Ginsberg’s poem was first published in The Nation in 1995. It was set to music by the other composers, who were joined on the recording by guitarists Marc Ribot and David Mansfield.
Ginsberg visited McCartney’s East Sussex home in October 1995, and recited the poem while one of McCartney’s daughters filmed it. Ginsberg mentioned that he was due to read it at London’s Royal Albert Hall and needed a guitarist, to which McCartney volunteered to take part.
I think he was the first person I showed my poetry to. He came over to the house in Sussex to ask me if I knew anybody who would accompany him on guitar at a gig he was doing at the Albert Hall. So I suggested Dave Gilmour and Dave Stewart and a few others. Then when he’d gone it dawned on me that he wanted me to do it, so I rang him and said OK. So we met up and I stuck a little Bo Diddley jinkity-jink behind his ‘Ballad Of The Skeletons’, a really cool poem, and he introduced me to the audience as his accompanist.
Daily Telegraph, 10 March 2001
The London performance took place on 16 October. Ginsberg introduced McCartney by saying: “I’ll conclude with a ballad, with an accompanist. Will the accompanist please come on stage?”
He showed up at 5 p.m. for the sound check, and he bought a box for his family. Got all his kids together, four of them, and his wife, and he sat through the whole evening of poetry, and we didn’t say who my accompanist was going to be. We introduced him at the end of the evening, and then the roar went up on the floor of the Albert Hall, and we knocked out the song. He said if I ever got around to recording it, let him know.
The recording was produced by Lenny Kaye, although McCartney recorded his parts alone.
So he volunteered, and we made a basic track, and sent it to him, on 24 tracks, and he added maracas and drums, which it needed. It gave it a skeleton, gave it a shape. And also organ, he was trying to get that effect of Al Kooper on the early Dylan. And guitar, so he put a lot of work in on that.
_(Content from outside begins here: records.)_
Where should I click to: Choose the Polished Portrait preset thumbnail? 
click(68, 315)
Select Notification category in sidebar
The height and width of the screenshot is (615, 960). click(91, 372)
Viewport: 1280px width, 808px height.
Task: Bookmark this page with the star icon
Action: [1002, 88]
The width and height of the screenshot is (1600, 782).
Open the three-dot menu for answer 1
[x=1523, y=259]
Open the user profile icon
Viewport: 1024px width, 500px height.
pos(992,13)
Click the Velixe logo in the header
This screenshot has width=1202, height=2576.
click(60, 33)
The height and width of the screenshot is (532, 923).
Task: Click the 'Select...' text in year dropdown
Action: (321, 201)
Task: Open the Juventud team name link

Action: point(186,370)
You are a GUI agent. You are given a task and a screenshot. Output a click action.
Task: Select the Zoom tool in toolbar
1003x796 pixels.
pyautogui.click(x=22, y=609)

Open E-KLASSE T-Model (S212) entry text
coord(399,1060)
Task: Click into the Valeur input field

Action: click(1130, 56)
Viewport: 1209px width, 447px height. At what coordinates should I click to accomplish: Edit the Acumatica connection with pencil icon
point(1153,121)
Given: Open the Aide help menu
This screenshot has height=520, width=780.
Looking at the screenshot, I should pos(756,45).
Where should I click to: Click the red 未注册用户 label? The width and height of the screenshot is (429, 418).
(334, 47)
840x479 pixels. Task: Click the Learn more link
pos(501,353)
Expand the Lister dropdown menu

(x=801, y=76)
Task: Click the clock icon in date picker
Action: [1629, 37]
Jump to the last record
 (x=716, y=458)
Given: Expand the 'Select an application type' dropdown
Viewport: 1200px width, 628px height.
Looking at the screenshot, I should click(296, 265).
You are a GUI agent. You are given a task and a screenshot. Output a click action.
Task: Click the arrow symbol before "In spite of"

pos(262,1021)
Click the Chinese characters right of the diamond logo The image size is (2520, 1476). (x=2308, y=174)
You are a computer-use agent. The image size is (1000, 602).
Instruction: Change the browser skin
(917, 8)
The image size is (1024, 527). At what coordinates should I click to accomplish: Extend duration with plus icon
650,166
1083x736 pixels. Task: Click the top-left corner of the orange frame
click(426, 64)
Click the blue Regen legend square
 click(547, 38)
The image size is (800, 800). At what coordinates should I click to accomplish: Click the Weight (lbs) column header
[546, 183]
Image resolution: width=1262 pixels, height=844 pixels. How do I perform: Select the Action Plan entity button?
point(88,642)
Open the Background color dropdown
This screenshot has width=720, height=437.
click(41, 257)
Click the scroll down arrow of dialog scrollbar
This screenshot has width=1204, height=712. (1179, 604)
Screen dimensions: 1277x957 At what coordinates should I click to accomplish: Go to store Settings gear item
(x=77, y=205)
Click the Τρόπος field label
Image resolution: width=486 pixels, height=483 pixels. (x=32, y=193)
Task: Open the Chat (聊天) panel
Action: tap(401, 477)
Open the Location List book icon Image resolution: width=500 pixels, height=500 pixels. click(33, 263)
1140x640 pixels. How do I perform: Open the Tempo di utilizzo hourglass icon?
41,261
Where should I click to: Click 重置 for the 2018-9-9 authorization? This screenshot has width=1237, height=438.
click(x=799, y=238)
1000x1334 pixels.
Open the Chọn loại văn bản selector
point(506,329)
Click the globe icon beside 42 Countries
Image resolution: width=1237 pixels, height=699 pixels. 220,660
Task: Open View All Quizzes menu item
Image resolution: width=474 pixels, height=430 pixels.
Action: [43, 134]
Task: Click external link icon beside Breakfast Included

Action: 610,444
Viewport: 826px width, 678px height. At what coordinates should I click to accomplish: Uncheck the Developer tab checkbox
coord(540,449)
And then we got it back just in time for Philip Glass to fill in his arpeggios on piano.
‘The Ballad Of The Skeletons’ was released as a single in the US in July 1996, and the following January in the UK. A promotional video was directed by Gus Van Sant.
In addition to the full-length 7:46 recording, the CD single also contained an edit lasting 4:07, a version of ‘Amazing Grace’, and a clean version of the 7:46 piece.
Poet extraordinaire Allen Ginsberg is not only one of the most famous, prolific and profound exponents of his art, carving his name into the pantheon of the century’s best, he’s also a friend of Paul McCartney. Readers may recall seeing in a previous Club Sandwich (issue 76) a photograph of Allen and Paul together, on stage at the Royal Albert Hall. Allen read a riveting new piece, The Ballad Of The Skeletons, while Paul – his surprise guest, whose unexpected appearance drew gasps, even from the “cool” crowd – vamped on electric guitar. During that same visit to England, Allen and Paul also worked together in Paul’s studio, cutting the definitive version of the piece that, at its fullest and in all its finery, extends to almost eight minutes. Paul contributed not only guitar but also drums, maracas and a Hammond organ passage. (Later still, other musicians Philip Glass, Lenny Kaye, Marc Ribot and David Mansfield also contributed.) The result is a four-track CD EP, issued shortly before Christmas in USA by Mercury Records, comprising this full piece, an edited version, a “clean” version and, finally, a new rendition of ‘Amazing Grace’ that has no McCartney connection.
‘The Ballad Of The Skeletons’ was included in the 2020 reissue of Flaming Pie.